**TASK LIST**
A. From the book review, copy the passage that begins at the words "Sprinkled throughout the" and stops after the words "she exists within.".
B. According to the book review, what TV show does Millie watch on a loop in the evenings?

**DOCUMENT EXCERPT**
<<<<
The New Me by Halle Butler proves that it is possible for a book to simultaneously confirm all our worst fears about the meaninglessness of modern life and to also serve as an argument for why it’s (mostly) worth living.
Millie is a thirty-year-old temp starting yet another low-paying office job as an assistant receptionist at an upscale design studio. She dislikes all of the women she works with and spends her considerable amount of free time overhearing their conversations and basking in how much more vapid and frivolous they are than her. She spends her evenings at the messy apartment her parents pay for, watching Forensic Files on a loop, eating the sad dinners that she can afford on her $12 an hour salary, and getting drunk on booze that she bought with money she could’ve used for food instead. If reading any of this is making you feel like a mirror is being mockingly held in your face, you are part of a gloriously miserable troupe known as Millennials. With infectious mirth Butler hits on the ceaseless anxiety, manic rage, and chronic helplessness that is existing in the 21st century.
The plot is minimalist, taking place over a period of a couple months as Millie prepares for the possibility of going from “temp to perm” at the studio. At first, she fantasizes and then even anticipates the ways this would change her life. With a desperate excitement that is so universal it hurts, she daydreams about financial stability. In the midst of one of her reveries she muses, “I could have friends if I had more money. I could be easier to get along with if I had more stability. … I could be who I wanted to be — calm, cool, self-assured, self-reliant, independent enough to attract people who could enjoy my company because we’re all independent people doing what we have to do to get by. … Not like who I am now, flailing, filled with puke, thinking about death and feeling angry all the time.” It is exactly this clash between the snark and selfishness that makes up so much of her thoughts, and this aching desire for change that makes her such a complex character.
Sprinkled throughout the book are a handful of chapters that follow characters other than Millie. There is a co-worker who gets a dog but becomes so obsessed with the social possibilities her new puppy creates that when her friends don’t seem interested, she sabotages an entire evening in retaliation. Then there is a couple who live in Millie’s building who rediscover some passion for each other through investigating the rancid smell coming from Millie’s apartment. And a few follow her boss, and from this perspective we from the beginning know that Millie is never getting hired permanently at the studio, that in fact her boss deeply dislikes her. The outside perspectives we get of Millie are less surprising, and more a confirmation of suspicions that we already suspect are being omitted due to the insular bubble she exists within.
>>>>
**Collected data**
<<<<
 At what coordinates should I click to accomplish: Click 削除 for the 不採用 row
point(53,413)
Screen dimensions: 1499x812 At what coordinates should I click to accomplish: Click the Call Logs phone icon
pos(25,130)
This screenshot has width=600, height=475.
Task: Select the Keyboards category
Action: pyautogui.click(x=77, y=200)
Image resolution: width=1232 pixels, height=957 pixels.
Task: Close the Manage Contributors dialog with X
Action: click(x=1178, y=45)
>>>>
**SOLVED PROBLEMS**
A.
Sprinkled throughout the book are a handful of chapters that follow characters other than Millie. There is a co-worker who gets a dog but becomes so obsessed with the social possibilities her new puppy creates that when her friends don’t seem interested, she sabotages an entire evening in retaliation. Then there is a couple who live in Millie’s building who rediscover some passion for each other through investigating the rancid smell coming from Millie’s apartment. And a few follow her boss, and from this perspective we from the beginning know that Millie is never getting hired permanently at the studio, that in fact her boss deeply dislikes her. The outside perspectives we get of Millie are less surprising, and more a confirmation of suspicions that we already suspect are being omitted due to the insular bubble she exists within.

B. Forensic Files